Come on NYTimes. You said the Ken Ken puzzles were going to get progressively harder, Mon-Fri. Is that the best you can throw down on Thursday?
I slept like an old man last night and woke up late and cranky. Resumed work on Ch. 3. I was really stuck for awhile. The problem in this chapter is that there are many many events in it that are a little bit important. But no one big even to carry the chapter, apparently. I've tried several different endings over the last few drafts, essentially chopping it off earlier and earlier, on the theory that this and that piece weren't critical. It's true--none of them were critical. But I wanted them in there anyway for different reasons. They just weren't going to work as the climax. But plotwise they come later, so they can't really come after the climax of the chapter . . . .

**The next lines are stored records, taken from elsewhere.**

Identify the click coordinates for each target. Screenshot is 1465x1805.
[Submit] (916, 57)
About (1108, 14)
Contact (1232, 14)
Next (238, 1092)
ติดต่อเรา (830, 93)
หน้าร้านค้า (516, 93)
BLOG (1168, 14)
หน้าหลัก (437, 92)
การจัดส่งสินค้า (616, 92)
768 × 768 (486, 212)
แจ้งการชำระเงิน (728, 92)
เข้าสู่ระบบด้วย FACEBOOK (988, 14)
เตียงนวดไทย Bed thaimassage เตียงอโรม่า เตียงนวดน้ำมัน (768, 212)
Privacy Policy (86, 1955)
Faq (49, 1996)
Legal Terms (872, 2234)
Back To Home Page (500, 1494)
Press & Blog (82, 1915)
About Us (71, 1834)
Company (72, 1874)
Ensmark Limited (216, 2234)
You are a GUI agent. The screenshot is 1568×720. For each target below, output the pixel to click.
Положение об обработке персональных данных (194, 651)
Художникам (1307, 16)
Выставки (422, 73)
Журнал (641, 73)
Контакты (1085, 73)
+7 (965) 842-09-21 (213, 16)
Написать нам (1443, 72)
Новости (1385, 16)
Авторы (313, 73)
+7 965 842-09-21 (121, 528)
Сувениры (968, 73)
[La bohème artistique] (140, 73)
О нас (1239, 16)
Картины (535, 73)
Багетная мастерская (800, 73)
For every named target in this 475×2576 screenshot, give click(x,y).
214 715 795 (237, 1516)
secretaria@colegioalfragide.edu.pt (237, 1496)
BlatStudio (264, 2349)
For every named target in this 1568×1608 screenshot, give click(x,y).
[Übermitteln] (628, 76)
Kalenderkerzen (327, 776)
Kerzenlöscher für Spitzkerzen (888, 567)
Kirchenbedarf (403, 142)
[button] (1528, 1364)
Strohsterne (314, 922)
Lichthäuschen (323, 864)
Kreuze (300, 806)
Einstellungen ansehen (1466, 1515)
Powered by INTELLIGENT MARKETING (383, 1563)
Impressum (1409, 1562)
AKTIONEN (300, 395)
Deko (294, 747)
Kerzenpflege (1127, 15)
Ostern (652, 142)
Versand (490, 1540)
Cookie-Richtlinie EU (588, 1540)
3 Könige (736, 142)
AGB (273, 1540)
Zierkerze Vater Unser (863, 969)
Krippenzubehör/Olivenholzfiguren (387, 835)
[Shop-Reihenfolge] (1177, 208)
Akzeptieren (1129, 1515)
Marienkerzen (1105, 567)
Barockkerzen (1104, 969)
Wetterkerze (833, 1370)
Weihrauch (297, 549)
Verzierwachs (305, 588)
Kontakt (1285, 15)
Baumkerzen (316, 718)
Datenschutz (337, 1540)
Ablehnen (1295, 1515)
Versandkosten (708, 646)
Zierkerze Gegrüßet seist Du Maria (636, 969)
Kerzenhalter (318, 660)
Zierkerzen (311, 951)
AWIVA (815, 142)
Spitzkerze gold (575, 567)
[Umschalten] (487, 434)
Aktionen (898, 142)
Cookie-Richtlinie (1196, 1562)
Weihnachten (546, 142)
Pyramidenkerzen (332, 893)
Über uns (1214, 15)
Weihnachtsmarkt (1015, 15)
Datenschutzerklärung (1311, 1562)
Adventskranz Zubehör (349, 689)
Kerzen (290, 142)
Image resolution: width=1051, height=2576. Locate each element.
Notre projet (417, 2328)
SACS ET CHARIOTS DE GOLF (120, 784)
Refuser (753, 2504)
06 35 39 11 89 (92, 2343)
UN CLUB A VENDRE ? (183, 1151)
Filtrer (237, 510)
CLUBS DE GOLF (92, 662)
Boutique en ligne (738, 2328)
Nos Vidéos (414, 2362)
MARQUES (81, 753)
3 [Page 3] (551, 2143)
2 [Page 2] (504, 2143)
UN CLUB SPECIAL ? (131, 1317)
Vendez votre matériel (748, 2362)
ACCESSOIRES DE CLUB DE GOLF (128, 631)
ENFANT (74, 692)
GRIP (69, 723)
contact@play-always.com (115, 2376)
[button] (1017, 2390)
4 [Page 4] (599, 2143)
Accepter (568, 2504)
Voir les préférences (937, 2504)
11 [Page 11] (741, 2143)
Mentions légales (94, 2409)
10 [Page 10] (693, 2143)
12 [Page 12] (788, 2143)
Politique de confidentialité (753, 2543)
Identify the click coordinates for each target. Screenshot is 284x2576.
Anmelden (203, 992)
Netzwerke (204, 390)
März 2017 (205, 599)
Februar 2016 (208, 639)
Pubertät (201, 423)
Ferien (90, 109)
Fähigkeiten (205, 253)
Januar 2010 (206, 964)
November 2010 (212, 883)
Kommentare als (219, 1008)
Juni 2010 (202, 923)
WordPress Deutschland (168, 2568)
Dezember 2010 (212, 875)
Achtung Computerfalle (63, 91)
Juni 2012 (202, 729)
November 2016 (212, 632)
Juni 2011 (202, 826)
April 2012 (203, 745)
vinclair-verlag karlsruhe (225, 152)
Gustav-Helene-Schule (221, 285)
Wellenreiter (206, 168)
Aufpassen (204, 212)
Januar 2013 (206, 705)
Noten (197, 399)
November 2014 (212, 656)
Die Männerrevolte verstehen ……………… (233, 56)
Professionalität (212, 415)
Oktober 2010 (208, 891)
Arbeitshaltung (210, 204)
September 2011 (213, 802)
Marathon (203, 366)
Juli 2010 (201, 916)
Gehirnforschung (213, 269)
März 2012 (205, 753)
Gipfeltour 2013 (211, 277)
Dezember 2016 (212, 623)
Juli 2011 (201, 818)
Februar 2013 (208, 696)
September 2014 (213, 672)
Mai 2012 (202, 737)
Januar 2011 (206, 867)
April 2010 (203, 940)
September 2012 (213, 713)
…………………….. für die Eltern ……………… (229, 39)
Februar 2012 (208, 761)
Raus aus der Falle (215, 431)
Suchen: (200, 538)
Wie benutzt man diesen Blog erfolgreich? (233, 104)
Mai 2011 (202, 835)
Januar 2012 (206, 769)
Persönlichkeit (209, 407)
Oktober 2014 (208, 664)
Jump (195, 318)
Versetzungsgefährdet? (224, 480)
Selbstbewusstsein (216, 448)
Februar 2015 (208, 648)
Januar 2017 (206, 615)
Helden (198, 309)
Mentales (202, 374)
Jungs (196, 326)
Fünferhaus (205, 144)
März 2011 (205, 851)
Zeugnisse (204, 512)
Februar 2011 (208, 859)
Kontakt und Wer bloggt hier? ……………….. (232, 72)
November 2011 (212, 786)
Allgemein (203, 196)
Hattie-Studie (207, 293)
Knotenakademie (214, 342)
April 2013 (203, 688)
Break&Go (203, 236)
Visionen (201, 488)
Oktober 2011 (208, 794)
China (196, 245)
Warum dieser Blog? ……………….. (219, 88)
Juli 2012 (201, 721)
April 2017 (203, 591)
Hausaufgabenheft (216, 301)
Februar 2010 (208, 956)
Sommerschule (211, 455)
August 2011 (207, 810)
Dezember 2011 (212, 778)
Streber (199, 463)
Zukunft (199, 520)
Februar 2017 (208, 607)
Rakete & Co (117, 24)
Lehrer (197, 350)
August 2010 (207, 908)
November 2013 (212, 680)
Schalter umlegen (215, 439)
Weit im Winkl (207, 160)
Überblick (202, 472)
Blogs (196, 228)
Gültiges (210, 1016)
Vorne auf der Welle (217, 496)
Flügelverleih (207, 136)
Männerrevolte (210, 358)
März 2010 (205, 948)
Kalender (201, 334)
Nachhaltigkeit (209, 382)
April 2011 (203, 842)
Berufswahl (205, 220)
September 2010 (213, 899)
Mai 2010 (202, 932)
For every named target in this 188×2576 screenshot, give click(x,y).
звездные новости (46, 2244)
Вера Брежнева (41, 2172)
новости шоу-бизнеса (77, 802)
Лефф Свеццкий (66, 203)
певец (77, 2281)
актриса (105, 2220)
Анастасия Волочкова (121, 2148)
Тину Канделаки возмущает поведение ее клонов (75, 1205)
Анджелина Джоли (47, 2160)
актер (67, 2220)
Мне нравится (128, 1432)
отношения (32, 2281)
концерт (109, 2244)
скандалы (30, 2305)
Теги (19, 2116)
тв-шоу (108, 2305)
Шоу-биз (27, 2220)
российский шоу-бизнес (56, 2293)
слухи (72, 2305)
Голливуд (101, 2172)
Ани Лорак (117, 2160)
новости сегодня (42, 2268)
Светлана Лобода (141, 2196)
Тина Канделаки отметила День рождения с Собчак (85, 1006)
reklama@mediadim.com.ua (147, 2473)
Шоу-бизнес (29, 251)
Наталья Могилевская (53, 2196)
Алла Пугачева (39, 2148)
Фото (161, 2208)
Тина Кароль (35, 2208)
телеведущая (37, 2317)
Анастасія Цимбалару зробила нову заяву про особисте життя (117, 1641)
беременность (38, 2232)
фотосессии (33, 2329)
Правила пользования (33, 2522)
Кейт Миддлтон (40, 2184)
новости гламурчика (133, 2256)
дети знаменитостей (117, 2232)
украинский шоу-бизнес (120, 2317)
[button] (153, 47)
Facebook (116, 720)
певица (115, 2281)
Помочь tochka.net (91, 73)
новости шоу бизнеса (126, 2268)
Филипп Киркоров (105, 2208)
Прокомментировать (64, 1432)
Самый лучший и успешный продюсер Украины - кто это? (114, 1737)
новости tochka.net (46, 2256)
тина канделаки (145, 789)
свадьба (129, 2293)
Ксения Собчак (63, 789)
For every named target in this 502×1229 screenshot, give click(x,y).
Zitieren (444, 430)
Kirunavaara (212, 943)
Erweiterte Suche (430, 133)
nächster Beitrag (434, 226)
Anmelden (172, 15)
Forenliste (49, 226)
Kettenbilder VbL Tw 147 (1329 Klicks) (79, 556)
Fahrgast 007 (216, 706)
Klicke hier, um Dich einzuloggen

yada yada. Round in circles, I went. The process for solving this kind of problem is fairly obvious--identify the right focusing question (e.g. What major thing needs to happen here, that happens no where else in the book, to complicate the character's struggle or raises the stakes?) and then hold up everything in the chapter against the standard of that question.
But making one's mind stick on that isn't always easy--at least not without the right balance of sleep and coffee and no other worldly concerns on one's mind. I sit there trying to focus on my focusing question and then my mind wanders to cleaning the dust on the book shelf I'm staring at and to the traffic outside and where will my in-laws park when they come to visit this weekend, etc.
You know what I did? I put a blanket over my head. Really, you'd be amazed to see the physical contortions I go through while I'm writing sometimes. (I crawled under the bed once to try to get in the frame of mind of one of my characters who does that and to imagine what he he's going to do next.) I sat under my blanket like a caged parrot and tried to block it all out, and after a minute the answer to my focusing question came to me and then the technical solutions of what to throw out and where to fold in what I was keeping came to me.
The great news is that (on my printed draft at least) it amounts to about 16 pages cut from a 40-page chapter, which gets it a lot closer to reasonable.
With that and lesser cuts in Chapters 1 and 2, I think I have about 25 pages cut out of the first 125. So 20%. Keep up that average, and I should cut about 108 from 540 to get to 432.
So I think I'll call that my target number in the next draft. 432 pages. I won't really know if I'm getting close until I type in all my changes on the computer, which will be awhile. I figure a couple more weeks of working on the paper copy this way.